The great compartment amidships given over to machinery is a place to test the nerves. The aisle down the centre is scarcely two feet wide and on each side are whirling wheels, engines, and electric motors. Only the photographs can give a clear idea of the crowded appearance of this compartment. It contains steering wheels, the gyroscopic compass, huge valves, dials showing depth of submergence, Kingston levers, motor controllers, all polished and shining, each doing its work and each easily thrown out of gear by an ignorant touch.

The author once spending the night on a United States man-of-war was shown by the captain to his own cabin, that officer occupying the admiral's cabin for the time. At the head of the bunk were two small electric push buttons absolutely identical in appearance and about two inches apart. "Push this button," said the captain genially, "if you want the Jap boy to bring you shaving water or anything else. But be sure to push the right one. If you push the other you will call the entire crew to quarters at whatever hour of night the bell may ring."

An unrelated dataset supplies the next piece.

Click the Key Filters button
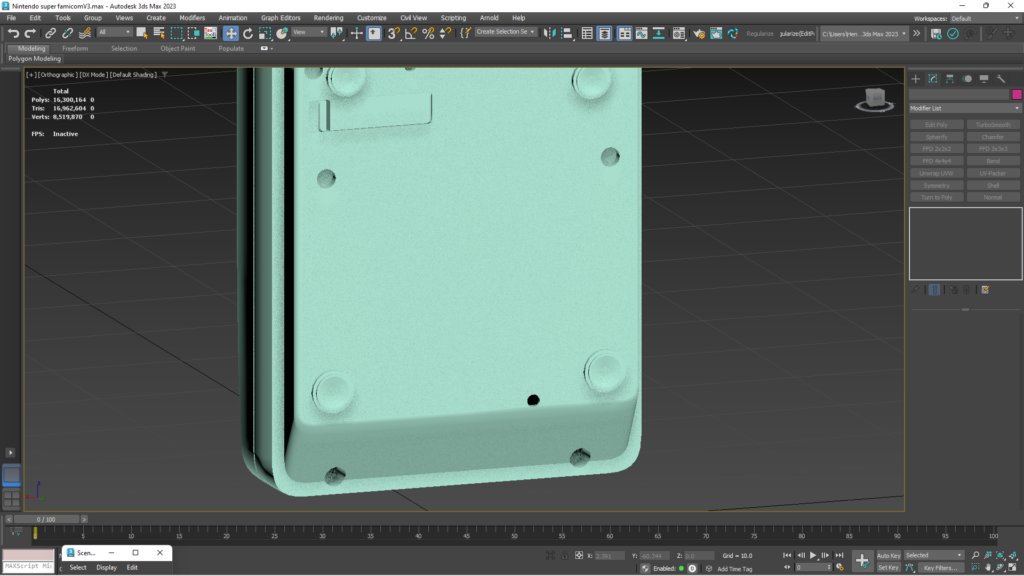The width and height of the screenshot is (1024, 576). click(x=943, y=568)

The possibility of mistaking the button rested heavily on the writer's nerves all night. A somewhat similar feeling comes over one who walks the narrow path down the centre of the machinery compartment of a submarine. He seems hedged about by mysterious apparatus a touch of which, or even an accidental jostle may release powerful and even murderous forces.

While the submarine is under way, submerged, the operator at every piece of individual machinery stands at its side ready for action. Here are the gunner's mates at the diving rudder. They watch steadily a big gauge on which a needle which shows how deep the boat is sinking. When the required depth is reached swift turns of two big brass wheels set the horizontal rudders that check the descent and keep the boat on an even keel. Other men stand at the levers of the Kingston valves which, when open, flood the ballast tanks with water and secure the submergence of the boat. Most of the underwater boats to-day sink rapidly on an even keel. The old method of depressing the nose of the boat so as to make a literal dive has been abandoned, partly because of the inconvenience it caused to the men within who suddenly found the floor on which they were standing tilted at a sharp angle, and partly because the diving position proved to be a dangerous one for the boat.